I almost ask about the third but decide not to. Instead I say, "I'm going over to the surplus store to see my friend Ronnie, if you want me to show you where it is."
The smile almost comes back, not quite. "Sure."
I forget my legs are longer than hers, but she keeps up without any problem. She must be used to walking. "Where's your car?" I ask.
"Back in Nebraska. I came by bus."
The bus station is three miles from here, at least. "So you're going to walk in."
"That's the plan."
I nod, glad. "People who walk in have a better chance of walking back out."
She turns and lifts an eyebrow like I just spoke in Mandarin.
"I did a project in school," I say. "Who goes in and who comes back. When you leave out the scientists, people who walk in are more likely to come back than those who drive."
&nbs
p; "Are they." She's watching me and I pretend not to notice. I still think she wants to ask me to come along. "Maybe they run out of gas," she says. I don't mention all the extra fuel cans I've seen packed in with their gear. Then she shakes her head and grins. "Speculation. We can't exactly ask them why they didn't come back, can we?"
I laugh. I like Imogene.
"Why did you factor out the scientists?" she asks.
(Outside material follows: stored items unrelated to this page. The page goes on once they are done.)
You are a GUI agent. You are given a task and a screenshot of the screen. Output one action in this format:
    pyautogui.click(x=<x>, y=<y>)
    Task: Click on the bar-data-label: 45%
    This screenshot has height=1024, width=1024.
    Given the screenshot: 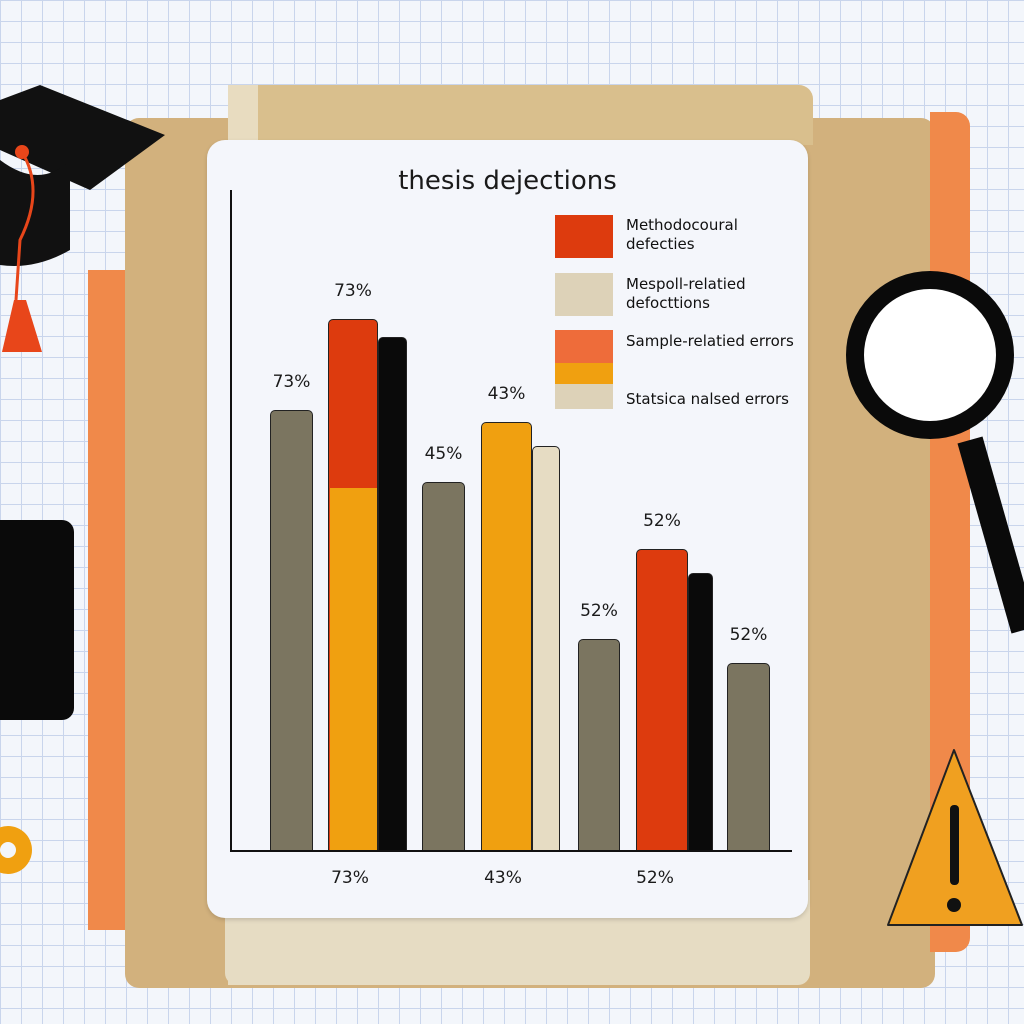 What is the action you would take?
    pyautogui.click(x=444, y=454)
    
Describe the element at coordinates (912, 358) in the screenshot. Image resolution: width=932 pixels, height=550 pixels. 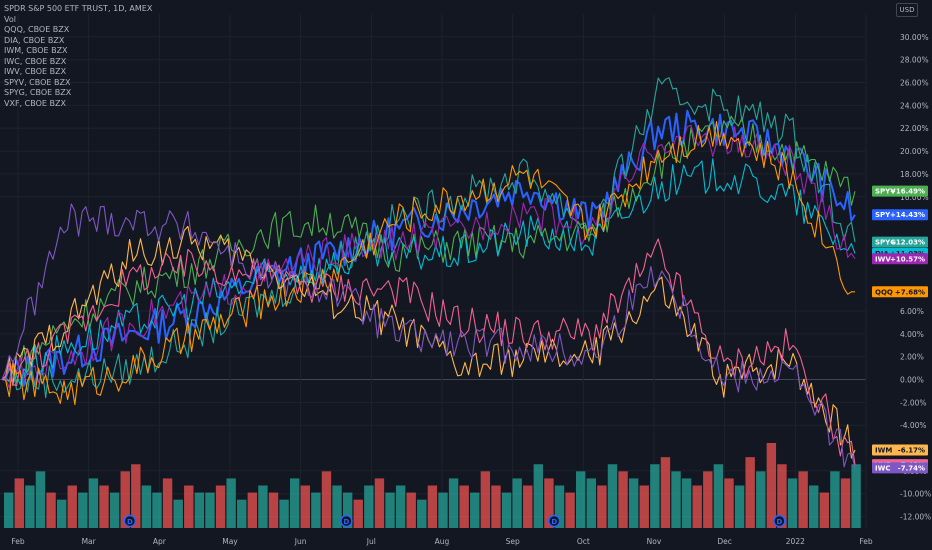
I see `y-tick-label: 2.00%` at that location.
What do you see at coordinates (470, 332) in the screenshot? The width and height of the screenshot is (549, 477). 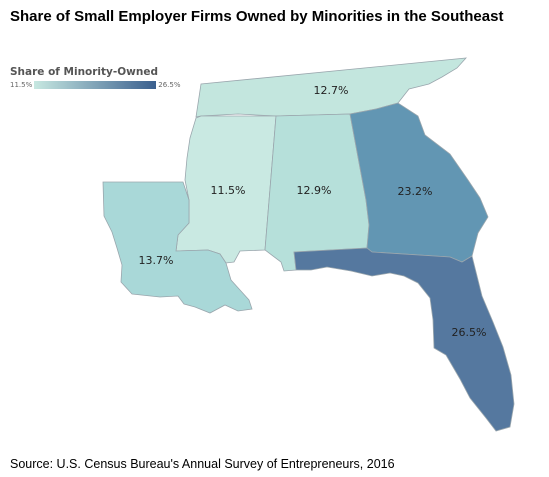 I see `label-florida: 26.5%` at bounding box center [470, 332].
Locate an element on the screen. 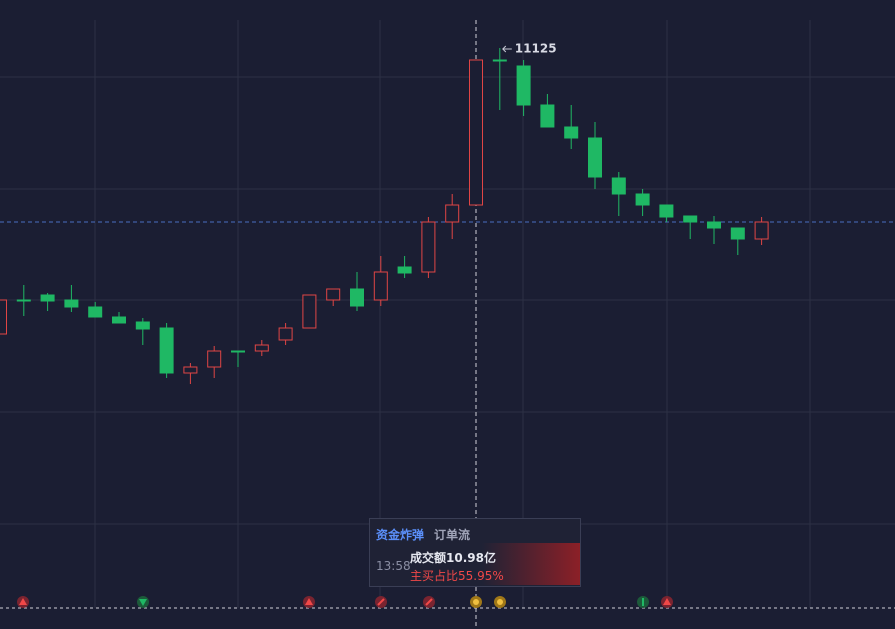  high-annotation: 11125 is located at coordinates (536, 49).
"They all drive, and they mostly all come back." At the beginning, lots of them went in, loaded with equipment. Measuring this and that, mapping, making notes. The first ones came back with screwy stories and screwier readings. I guess time doesn't like to be measured. They drew up a chronograph with wavy lines and arcs showing where it was 1943 and where it was 1552 and where that blended into 1911 or roughly 1200. But then others came back and said no, no, that was all wrong, it was 1873 in this spot, not 1911, or it was just after the volcanic eruption of eleven-something. And that's when they decided the area was still unstable.
Where I am, when we first got tossed around by the Event, cable went out because the satellites disappeared for a while, and then it came back, and then the stars shifted like God hit the fast-forward button, and when Mom tried to phone her sister in Dallas there were no cell towers east of El Paso. We found out later the whole world was like that, but different in different places. Maybe we were in the 1800s for a while, but Kentucky was shifted into the Bronze Age, and California had Japanese balloons from World War II show up -- it was just all mixed up, everywhere. After a couple of days, though, that passed and in most places things settled back to normal, if you don't count the World Clock reading 21:15 when the sun was at high noon over Greenwich, and some cities being a day or two off compared to others. By the end of the week, nothing was jumping around anymore.